According to Keat and Ismail (2011), certain forms of psychotherapy, including hypnosis, are used as a way that helps in memory retrieval. If for instance people are hypnotized and are advised to go back and relive a past event, they will be in a position to remember the event clearly. Nonetheless, research conducted on memory and hypnosis has generally condemned the reliving idea because people under hypnosis are usually highly suggestible. According to Keat & Ismail (2011), their false memories can, in fact, be implanted during the process of hypnosis. A number of researchers hold a belief that occasional variations in the legal framework might have actually led to augmentation of reports of the recovered memories. For example, if the person was subjected to sexual abuse in childhood that was remembered clearly throughout the entire life, in adulthood the victim cannot pursue the perpetrator by legal means, even if he or she may have enough evidence to prove the case. The argument is that the statute of limitations would have expired. However, in case the victim may have lost memory and claims to have regained it at the time of the complaint, the law allows for the prosecution of the alleged perpetrator. Therefore, the victim in the aforementioned hypothetical case may opt to elect to recover the memory of the abuse, even though it may never have been forgotten or repressed. Similar cases have been heard in the United States in the past, where George Franklin was once convicted of criminal offenses based on recovered memory. However, certain verdicts had been overruled later by the high court due to perpetual deliberations and evidence that cognitive psychology uncovered. The problematic cases were a result of some psychologists shedding light on the suggestibility and fragility of memory for the appeal sessions.

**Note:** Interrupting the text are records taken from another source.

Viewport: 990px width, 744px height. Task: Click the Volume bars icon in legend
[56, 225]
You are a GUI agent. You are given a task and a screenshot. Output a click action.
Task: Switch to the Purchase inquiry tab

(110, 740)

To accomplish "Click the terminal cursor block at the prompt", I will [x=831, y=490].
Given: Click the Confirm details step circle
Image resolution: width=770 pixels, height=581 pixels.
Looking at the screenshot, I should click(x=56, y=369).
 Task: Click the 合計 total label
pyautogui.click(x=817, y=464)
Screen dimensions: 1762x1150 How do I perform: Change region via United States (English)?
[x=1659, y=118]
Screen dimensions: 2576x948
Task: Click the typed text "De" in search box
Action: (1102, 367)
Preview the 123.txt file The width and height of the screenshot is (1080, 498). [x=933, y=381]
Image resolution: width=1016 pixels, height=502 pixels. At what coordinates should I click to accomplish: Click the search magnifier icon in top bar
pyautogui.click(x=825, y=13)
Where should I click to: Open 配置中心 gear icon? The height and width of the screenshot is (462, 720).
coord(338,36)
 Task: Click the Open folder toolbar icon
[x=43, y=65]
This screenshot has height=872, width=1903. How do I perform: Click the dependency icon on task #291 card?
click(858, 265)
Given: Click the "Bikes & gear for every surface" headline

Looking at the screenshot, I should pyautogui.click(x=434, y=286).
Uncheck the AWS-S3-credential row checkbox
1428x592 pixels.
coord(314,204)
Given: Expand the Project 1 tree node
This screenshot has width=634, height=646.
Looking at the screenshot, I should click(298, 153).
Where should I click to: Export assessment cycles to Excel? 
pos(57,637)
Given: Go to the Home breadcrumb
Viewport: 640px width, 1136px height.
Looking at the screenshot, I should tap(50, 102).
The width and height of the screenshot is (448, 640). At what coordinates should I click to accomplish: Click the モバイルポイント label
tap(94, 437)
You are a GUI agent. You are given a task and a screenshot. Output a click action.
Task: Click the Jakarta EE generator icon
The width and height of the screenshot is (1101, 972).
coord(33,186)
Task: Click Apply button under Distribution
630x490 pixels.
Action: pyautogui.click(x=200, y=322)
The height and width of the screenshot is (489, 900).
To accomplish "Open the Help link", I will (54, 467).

Finally, some of the alleged perpetrators sued therapists for reasons of implanting false memories in their subconsciousness. Consequently, a number of psychologists have been convicted in criminal and civil offenses for using therapeutic techniques to turn family members against one another. Notwithstanding, false memories occur in normal circumstances, although it is impractical to implant a traumatic ordeal such as sexual abuse. In fact, some memories of mild traumatic events can be implanted in young adults, especially if events are said to have taken place during childhood.


Information processing remains the most vital activity of all human functions. The process is the brainchild of the psychological studies, which bore the innovations of artificial intelligence. Humans have strived to invent computerized devices that can accomplish certain tasks just like the human brain does. However, the fact is that artificial intelligent devices require external manipulation as opposed to the human brain. The autonomy is the feature that makes a human being a special creature with the ability to perceive information, code it, process and respond appropriately to certain stimuli from the immediate environment. The personal uniqueness is what the computer lacks, even if it has the capability of accomplishing a plethora of tasks accurately and expeditiously without being overloaded or overworked as a human being. Unlike computers that can multitask, humans only process information effectively when the main focus is on one particular element. When a human is faced with multiple elements of processing of information, the outcome is usually confusion and inaccuracies.